— start —
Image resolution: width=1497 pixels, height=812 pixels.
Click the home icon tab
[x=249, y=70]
— end —
— start —
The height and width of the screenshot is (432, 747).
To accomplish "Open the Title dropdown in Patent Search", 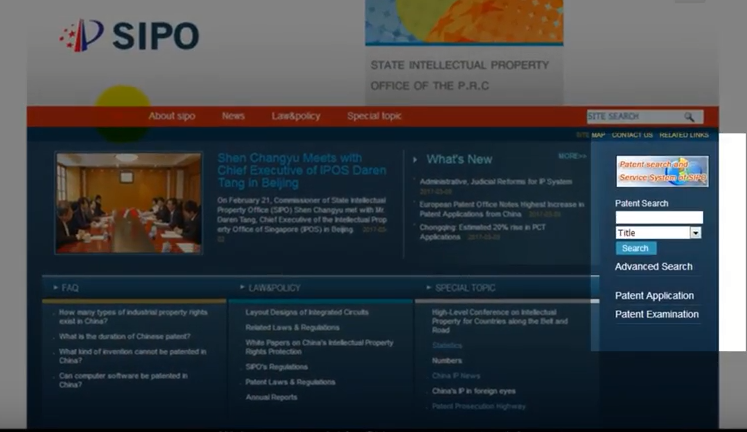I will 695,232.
— end —
> _Instructions to follow_: Rewrite the data from the line containing "Image resolution: width=1497" through the line containing "[x=249, y=70]", inclusive, with "home icon" changed to "settings icon" and everything else unchanged. Give only those lines.

> _Solution_:
Image resolution: width=1497 pixels, height=812 pixels.
Click the settings icon tab
[x=249, y=70]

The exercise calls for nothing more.